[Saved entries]
· · · · ·

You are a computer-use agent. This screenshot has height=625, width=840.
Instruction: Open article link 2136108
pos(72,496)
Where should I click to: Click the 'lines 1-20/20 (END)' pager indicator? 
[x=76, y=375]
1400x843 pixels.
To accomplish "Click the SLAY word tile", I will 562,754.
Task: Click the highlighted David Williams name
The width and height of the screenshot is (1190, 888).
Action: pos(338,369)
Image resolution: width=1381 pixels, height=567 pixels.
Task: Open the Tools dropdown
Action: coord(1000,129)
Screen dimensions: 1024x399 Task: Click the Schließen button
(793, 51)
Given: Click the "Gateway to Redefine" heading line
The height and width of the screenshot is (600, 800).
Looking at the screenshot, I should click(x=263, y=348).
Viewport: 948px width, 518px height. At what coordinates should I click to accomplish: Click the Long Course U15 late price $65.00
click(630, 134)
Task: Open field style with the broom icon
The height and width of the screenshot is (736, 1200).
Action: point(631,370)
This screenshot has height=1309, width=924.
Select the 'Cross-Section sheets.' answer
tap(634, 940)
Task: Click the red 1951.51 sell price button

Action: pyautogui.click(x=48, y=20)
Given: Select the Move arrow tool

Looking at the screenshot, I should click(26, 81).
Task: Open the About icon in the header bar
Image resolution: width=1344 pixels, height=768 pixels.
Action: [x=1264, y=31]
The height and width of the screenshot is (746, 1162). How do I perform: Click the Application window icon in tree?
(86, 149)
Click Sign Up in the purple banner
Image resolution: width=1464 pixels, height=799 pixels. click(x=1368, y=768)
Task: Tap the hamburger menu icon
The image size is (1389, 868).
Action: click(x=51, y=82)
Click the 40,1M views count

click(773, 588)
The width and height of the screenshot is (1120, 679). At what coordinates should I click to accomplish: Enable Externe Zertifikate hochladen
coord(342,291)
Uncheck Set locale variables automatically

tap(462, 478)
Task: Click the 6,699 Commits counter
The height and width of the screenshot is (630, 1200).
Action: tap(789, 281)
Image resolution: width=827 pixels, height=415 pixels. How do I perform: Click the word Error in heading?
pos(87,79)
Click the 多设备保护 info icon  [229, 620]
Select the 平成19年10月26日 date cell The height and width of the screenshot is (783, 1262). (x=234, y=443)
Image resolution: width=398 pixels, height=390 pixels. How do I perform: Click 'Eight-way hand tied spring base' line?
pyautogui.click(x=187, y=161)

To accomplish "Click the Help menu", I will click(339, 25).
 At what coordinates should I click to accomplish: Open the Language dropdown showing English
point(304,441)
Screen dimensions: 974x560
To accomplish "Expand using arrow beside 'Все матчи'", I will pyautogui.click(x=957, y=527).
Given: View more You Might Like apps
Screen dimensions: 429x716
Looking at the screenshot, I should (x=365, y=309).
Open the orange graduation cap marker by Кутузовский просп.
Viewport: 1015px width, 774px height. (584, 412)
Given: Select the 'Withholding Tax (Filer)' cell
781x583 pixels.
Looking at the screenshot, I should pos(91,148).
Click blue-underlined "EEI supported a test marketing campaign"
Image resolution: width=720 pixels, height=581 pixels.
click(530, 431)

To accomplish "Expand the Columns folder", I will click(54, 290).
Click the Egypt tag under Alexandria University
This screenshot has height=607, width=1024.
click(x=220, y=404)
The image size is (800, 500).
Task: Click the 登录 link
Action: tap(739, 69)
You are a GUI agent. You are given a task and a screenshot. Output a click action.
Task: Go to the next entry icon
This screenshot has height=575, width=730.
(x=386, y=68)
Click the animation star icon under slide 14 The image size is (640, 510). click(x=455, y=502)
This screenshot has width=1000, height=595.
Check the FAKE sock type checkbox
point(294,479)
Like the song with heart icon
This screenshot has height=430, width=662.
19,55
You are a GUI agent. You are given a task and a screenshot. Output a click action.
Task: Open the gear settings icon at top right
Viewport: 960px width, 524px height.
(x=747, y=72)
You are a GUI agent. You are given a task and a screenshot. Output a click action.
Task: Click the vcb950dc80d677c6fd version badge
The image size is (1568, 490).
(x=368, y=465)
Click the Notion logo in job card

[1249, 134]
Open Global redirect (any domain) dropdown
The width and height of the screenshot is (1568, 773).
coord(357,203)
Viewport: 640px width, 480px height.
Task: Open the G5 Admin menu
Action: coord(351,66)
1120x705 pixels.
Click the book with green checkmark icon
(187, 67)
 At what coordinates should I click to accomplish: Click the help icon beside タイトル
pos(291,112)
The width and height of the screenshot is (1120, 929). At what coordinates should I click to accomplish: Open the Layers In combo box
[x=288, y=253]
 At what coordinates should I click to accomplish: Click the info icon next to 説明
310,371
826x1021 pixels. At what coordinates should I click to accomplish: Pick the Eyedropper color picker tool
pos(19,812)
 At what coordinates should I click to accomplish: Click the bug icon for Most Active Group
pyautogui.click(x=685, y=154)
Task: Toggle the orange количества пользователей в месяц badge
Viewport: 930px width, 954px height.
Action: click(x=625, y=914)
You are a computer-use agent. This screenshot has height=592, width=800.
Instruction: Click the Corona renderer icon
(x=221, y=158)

· · · · ·

▶ _WORK REQUIRED_
Every entry should be restated word for word.

▶ _ANSWER TO THIS TASK_
You are a computer-use agent. This screenshot has height=625, width=840.
Instruction: Open article link 2136108
pos(72,496)
Where should I click to: Click the 'lines 1-20/20 (END)' pager indicator? 
[x=76, y=375]
1400x843 pixels.
To accomplish "Click the SLAY word tile", I will 562,754.
Task: Click the highlighted David Williams name
The width and height of the screenshot is (1190, 888).
Action: pos(338,369)
Image resolution: width=1381 pixels, height=567 pixels.
Task: Open the Tools dropdown
Action: coord(1000,129)
Screen dimensions: 1024x399 Task: Click the Schließen button
(793, 51)
Given: Click the "Gateway to Redefine" heading line
The height and width of the screenshot is (600, 800).
Looking at the screenshot, I should click(x=263, y=348).
Viewport: 948px width, 518px height. At what coordinates should I click to accomplish: Click the Long Course U15 late price $65.00
click(630, 134)
Task: Open field style with the broom icon
The height and width of the screenshot is (736, 1200).
Action: point(631,370)
This screenshot has height=1309, width=924.
Select the 'Cross-Section sheets.' answer
tap(634, 940)
Task: Click the red 1951.51 sell price button

Action: pyautogui.click(x=48, y=20)
Given: Select the Move arrow tool

Looking at the screenshot, I should click(26, 81).
Task: Open the About icon in the header bar
Image resolution: width=1344 pixels, height=768 pixels.
Action: [x=1264, y=31]
The height and width of the screenshot is (746, 1162). How do I perform: Click the Application window icon in tree?
(86, 149)
Click Sign Up in the purple banner
Image resolution: width=1464 pixels, height=799 pixels. click(x=1368, y=768)
Task: Tap the hamburger menu icon
The image size is (1389, 868).
Action: click(x=51, y=82)
Click the 40,1M views count

click(773, 588)
The width and height of the screenshot is (1120, 679). At what coordinates should I click to accomplish: Enable Externe Zertifikate hochladen
coord(342,291)
Uncheck Set locale variables automatically

tap(462, 478)
Task: Click the 6,699 Commits counter
The height and width of the screenshot is (630, 1200).
Action: tap(789, 281)
Image resolution: width=827 pixels, height=415 pixels. How do I perform: Click the word Error in heading?
pos(87,79)
Click the 多设备保护 info icon  [229, 620]
Select the 平成19年10月26日 date cell The height and width of the screenshot is (783, 1262). (x=234, y=443)
Image resolution: width=398 pixels, height=390 pixels. How do I perform: Click 'Eight-way hand tied spring base' line?
pyautogui.click(x=187, y=161)

To accomplish "Click the Help menu", I will click(339, 25).
 At what coordinates should I click to accomplish: Open the Language dropdown showing English
point(304,441)
Screen dimensions: 974x560
To accomplish "Expand using arrow beside 'Все матчи'", I will pyautogui.click(x=957, y=527).
Given: View more You Might Like apps
Screen dimensions: 429x716
Looking at the screenshot, I should (x=365, y=309).
Open the orange graduation cap marker by Кутузовский просп.
Viewport: 1015px width, 774px height. (584, 412)
Given: Select the 'Withholding Tax (Filer)' cell
781x583 pixels.
Looking at the screenshot, I should pos(91,148).
Click blue-underlined "EEI supported a test marketing campaign"
Image resolution: width=720 pixels, height=581 pixels.
click(530, 431)

To accomplish "Expand the Columns folder", I will click(54, 290).
Click the Egypt tag under Alexandria University
This screenshot has height=607, width=1024.
click(x=220, y=404)
The image size is (800, 500).
Task: Click the 登录 link
Action: tap(739, 69)
You are a GUI agent. You are given a task and a screenshot. Output a click action.
Task: Go to the next entry icon
This screenshot has height=575, width=730.
(x=386, y=68)
Click the animation star icon under slide 14 The image size is (640, 510). click(x=455, y=502)
This screenshot has width=1000, height=595.
Check the FAKE sock type checkbox
point(294,479)
Like the song with heart icon
This screenshot has height=430, width=662.
19,55
You are a GUI agent. You are given a task and a screenshot. Output a click action.
Task: Open the gear settings icon at top right
Viewport: 960px width, 524px height.
(x=747, y=72)
You are a GUI agent. You are given a task and a screenshot. Output a click action.
Task: Click the vcb950dc80d677c6fd version badge
The image size is (1568, 490).
(x=368, y=465)
Click the Notion logo in job card

[1249, 134]
Open Global redirect (any domain) dropdown
The width and height of the screenshot is (1568, 773).
coord(357,203)
Viewport: 640px width, 480px height.
Task: Open the G5 Admin menu
Action: coord(351,66)
1120x705 pixels.
Click the book with green checkmark icon
(187, 67)
 At what coordinates should I click to accomplish: Click the help icon beside タイトル
pos(291,112)
The width and height of the screenshot is (1120, 929). At what coordinates should I click to accomplish: Open the Layers In combo box
[x=288, y=253]
 At what coordinates should I click to accomplish: Click the info icon next to 説明
310,371
826x1021 pixels. At what coordinates should I click to accomplish: Pick the Eyedropper color picker tool
pos(19,812)
 At what coordinates should I click to accomplish: Click the bug icon for Most Active Group
pyautogui.click(x=685, y=154)
Task: Toggle the orange количества пользователей в месяц badge
Viewport: 930px width, 954px height.
Action: click(x=625, y=914)
You are a computer-use agent. This screenshot has height=592, width=800.
Instruction: Click the Corona renderer icon
(x=221, y=158)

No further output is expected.